- _QUESTIONS_:
1) Write out the fundraising page from "Welcome to My" to "everyone he met.".
2) Which people does the fundraising page mention by name?
3) According to the fundraising page, to what age did Joseph live?

- _EXTRACT PROVIDED_:
________
Welcome to My Personal Fundraising Page
I am honored to be running the NYC Half Marathon on March 18th, 2018 for debra. This amazing organization is truly a blessing to families who have a loved one with EB. This run is very important to me. My cousin Joseph, who is no longer with us, was born with EB. He was an amazing child. He lived to be 16 and every day of his life was difficult and at times unbearable pain. His parents, Joe and Janine, did everything the could to make Joseph comfortable as well a giving him the best quality of life. Joseph was a special person. So wise beyond his years. Every day was a blessing for him. When he spoke to you, you knew every word was from his heart. He really did live his life to fullest and knew every day was a gift. He touched the lives of everyone he met.
I ran the NYC Half marathon is 2014 for debra. Joesph was so proud of me. I will never forget that day as long as I live. I will never forget his beautiful smile as he saw me after I finished the race. It melts my heart every time I think about that day and how amazing it was for me, Joseph and my cousins. I am honored to get another chance to run for debra and in honor of my beloved cousin Joseph.
________
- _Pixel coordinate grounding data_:
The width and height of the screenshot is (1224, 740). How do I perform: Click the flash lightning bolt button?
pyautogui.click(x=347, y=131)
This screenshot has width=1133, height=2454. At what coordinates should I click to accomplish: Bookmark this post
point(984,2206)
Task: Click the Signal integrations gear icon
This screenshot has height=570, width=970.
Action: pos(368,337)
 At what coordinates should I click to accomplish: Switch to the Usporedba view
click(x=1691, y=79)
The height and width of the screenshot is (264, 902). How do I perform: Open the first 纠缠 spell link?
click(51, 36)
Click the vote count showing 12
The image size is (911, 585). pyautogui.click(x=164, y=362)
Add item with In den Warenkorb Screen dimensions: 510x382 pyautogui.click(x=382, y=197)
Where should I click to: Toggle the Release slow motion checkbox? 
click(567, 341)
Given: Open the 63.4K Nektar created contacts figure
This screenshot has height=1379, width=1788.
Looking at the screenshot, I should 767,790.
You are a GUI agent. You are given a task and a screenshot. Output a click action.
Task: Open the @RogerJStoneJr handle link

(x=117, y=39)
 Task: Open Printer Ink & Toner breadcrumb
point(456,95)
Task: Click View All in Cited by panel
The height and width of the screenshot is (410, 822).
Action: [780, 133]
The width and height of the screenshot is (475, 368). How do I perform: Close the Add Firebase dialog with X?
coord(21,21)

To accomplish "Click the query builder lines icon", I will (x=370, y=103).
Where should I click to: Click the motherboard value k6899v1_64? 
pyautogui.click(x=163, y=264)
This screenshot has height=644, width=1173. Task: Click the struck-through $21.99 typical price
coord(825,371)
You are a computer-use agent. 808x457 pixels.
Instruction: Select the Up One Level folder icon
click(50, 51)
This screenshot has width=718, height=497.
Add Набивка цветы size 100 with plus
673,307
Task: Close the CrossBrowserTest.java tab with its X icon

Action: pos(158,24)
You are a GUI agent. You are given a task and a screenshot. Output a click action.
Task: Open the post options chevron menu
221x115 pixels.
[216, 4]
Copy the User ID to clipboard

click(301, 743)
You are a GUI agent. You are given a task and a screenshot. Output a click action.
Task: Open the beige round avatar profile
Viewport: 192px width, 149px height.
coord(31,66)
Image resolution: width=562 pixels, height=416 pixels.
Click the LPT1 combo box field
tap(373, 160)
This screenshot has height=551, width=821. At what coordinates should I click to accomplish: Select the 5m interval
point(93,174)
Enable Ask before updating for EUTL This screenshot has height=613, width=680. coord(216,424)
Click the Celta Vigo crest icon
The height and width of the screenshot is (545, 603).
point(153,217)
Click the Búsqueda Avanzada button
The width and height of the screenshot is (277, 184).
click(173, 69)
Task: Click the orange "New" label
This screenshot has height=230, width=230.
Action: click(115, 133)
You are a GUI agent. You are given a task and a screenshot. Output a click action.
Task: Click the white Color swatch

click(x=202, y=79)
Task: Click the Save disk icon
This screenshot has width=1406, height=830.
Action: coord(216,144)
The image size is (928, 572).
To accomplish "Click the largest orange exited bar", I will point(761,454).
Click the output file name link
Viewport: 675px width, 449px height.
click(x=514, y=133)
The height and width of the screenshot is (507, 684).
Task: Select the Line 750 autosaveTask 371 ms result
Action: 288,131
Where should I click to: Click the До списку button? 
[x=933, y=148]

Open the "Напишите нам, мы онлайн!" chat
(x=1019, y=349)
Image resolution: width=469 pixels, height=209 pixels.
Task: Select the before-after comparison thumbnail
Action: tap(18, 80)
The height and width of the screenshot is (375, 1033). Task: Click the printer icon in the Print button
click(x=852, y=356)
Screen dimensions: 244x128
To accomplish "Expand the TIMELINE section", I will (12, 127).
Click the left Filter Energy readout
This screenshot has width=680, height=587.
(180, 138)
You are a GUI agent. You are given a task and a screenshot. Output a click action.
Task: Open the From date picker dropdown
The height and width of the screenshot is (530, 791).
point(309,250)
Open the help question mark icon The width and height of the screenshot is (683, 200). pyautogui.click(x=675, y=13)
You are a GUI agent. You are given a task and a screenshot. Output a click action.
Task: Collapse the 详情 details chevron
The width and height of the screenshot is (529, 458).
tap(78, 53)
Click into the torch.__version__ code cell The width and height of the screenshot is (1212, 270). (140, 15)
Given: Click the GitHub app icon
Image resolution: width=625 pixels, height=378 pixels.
________
- _SOLUTIONS FOR EACH TASK_:
1)
Welcome to My Personal Fundraising Page
I am honored to be running the NYC Half Marathon on March 18th, 2018 for debra. This amazing organization is truly a blessing to families who have a loved one with EB. This run is very important to me. My cousin Joseph, who is no longer with us, was born with EB. He was an amazing child. He lived to be 16 and every day of his life was difficult and at times unbearable pain. His parents, Joe and Janine, did everything the could to make Joseph comfortable as well a giving him the best quality of life. Joseph was a special person. So wise beyond his years. Every day was a blessing for him. When he spoke to you, you knew every word was from his heart. He really did live his life to fullest and knew every day was a gift. He touched the lives of everyone he met.

2) Joseph, Joe, Janine

3) 16